▶ _EXCERPT PROVIDED_:
* BEGIN *
# Franken Bow Moowhaaaaa !!!! Its ALive ITS ALIVE LOL



## hotwheels (Dec 5, 2006)

Six inch Brace
38 ATA
Parts from two different manufactures

325 fps at 60lbs and 28inch

I Love IT


----------



## buckbuster31 (Dec 3, 2009)

lets see it....


----------



## DssBB (Feb 21, 2010)

Tinker, it better not have pink strings on it or Andy's going to be pissed.


----------



## outdoorkid1 (Nov 20, 2010)

pics


----------



## cdhc10 (Jan 7, 2009)

Gotta see it or it didnt happen


----------



## Pierre Couture (Oct 28, 2004)

Pics please


----------



## oldschoolcj5 (Jun 8, 2009)

someone is gonna call bs on ya if you don't post pics


----------



## walnuts4x4 (Jan 11, 2010)

BS???? no "pichers"??? didn't happen if no pics


----------



## orarcher (Jun 3, 2006)

Ya right !!


----------



## martinman1969 (Feb 7, 2010)

what manufacturers?


----------



## The G (Nov 12, 2009)

I would say we have a man card violation here :wink:


----------



## carrothead (Oct 10, 2010)

The G said:


> I would say we have a man card violation here :wink:


 x2.


----------



## Dookie (Nov 29, 2010)

Hear, hear!


----------



## Just One (Mar 13, 2011)

Pictures "A "


----------



## Buster of Xs (Nov 28, 2008)

Come on, man. Pics and particulars.


----------



## orarcher (Jun 3, 2006)

He's obviously just jerking chains !!


----------



## BadgerT (Mar 23, 2011)

Cast my vote for *NON-BELIEVER*


----------



## bigbubba2001 (Sep 19, 2010)

me x2


----------



## Bullseye_62 (Oct 23, 2009)

carrothead said:


> x2.


X3. No pics=No Exist


----------



## huntnfishnut (Jan 12, 2011)

We need to know...
* END *
▶ _GIVEN MATERIAL_:
* BEGIN *
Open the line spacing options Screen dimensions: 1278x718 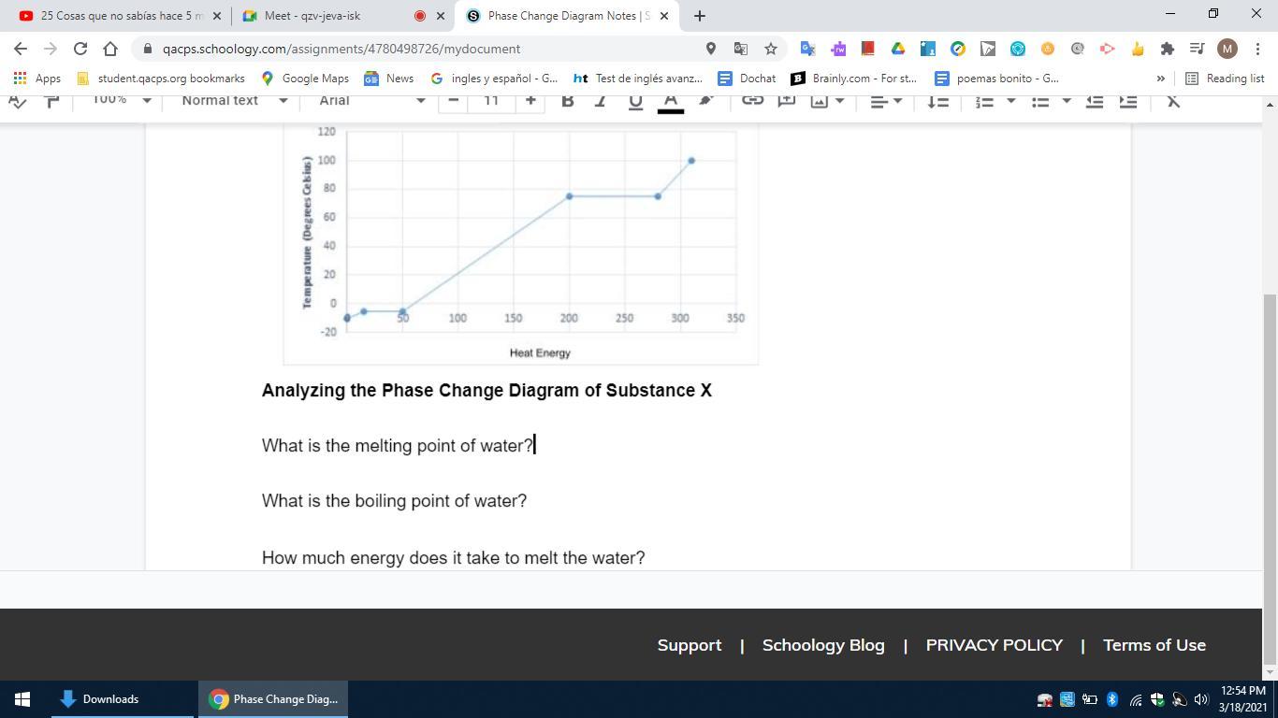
* END *
▶ _TO BE DONE_:
- A) Print everything in the Franken Bow thread from "## buckbuster31 (Dec" down to "to be pissed.".
- B) Pick up the Franken Bow thread after its last line and keep it going.
The data has no connection to the Franken Bow thread.

▶ _FINAL ANSWERS_:
- A)
## buckbuster31 (Dec 3, 2009)

lets see it....


----------



## DssBB (Feb 21, 2010)

Tinker, it better not have pink strings on it or Andy's going to be pissed.

- B)
----------



## buckman2591 (Feb 6, 2011)

I call shenanigans!!!!


----------



## parkerd (Sep 30, 2010)

PICTURES!!!!!!!!!:angry:


----------



## GWN_Nuge (Oct 1, 2004)

Yup Tinker's man card is always in question

We put this thing together a couple weeks ago in the garage. He combined the riser from a Bowtech Pro 40 dually and mated up pockets, limbs and dually cams from another manufacturer. I built a set of Astro cables and strings, peaked at 60 lbs on the nose And yes it's cookin an arrow although the draw is a wee bit stiff


----------



## strikefirst (Mar 30, 2009)

BAHHHH!!!!!!

I think you just want to see how many times we'll come back to this thread to look for PICTURES!


----------



## kerrye (Sep 1, 2010)

Face it. Hotwheels is a spooooook.:thumbs_do


----------



## IrishnId (Jul 31, 2007)

Didn't happen. No proof.


----------



## b0w_bender (Apr 30, 2006)

I see revocation of said man card on the horizon!


----------



## woodyw333 (Feb 9, 2010)

I say REVOKED!!!


----------



## peregrine82 (Aug 25, 2007)

If Nuge said it happened then it exists, I am guessing Brian is somewhat camera and pic post challenged.


----------



## thunderbolt (Oct 11, 2002)

To say Brian is somewhat challenged is an understatement!

This bow does exist, but for how long...
Any bow of Tinker's is due to be torn apart as soon as he gets it shooting good. Just need some of those speed knots in Nuges strings and then you'll be goood to go.


----------



## GWN_Nuge (Oct 1, 2004)

I'll tell him to get some pics up this weekend. He's probobly been too busy sending e-mails and stuff to post up a pic for you guys Not too much to look at but he's happy so that's all that matters.

Cheers,


----------



## hotwheels (Dec 5, 2006)

Wow i didn think this would get this much attention!!!
holy cow


Like GWN Nuge said not much to look at but man it smokes an arrow
I tink i can ge a couple more out of it too


----------



## hotwheels (Dec 5, 2006)

Give me some time and ill post a vid to disprove all the non believers


----------



## hotwheels (Dec 5, 2006)

Like Nuge said

Bowtech Pro Forty Riser (04)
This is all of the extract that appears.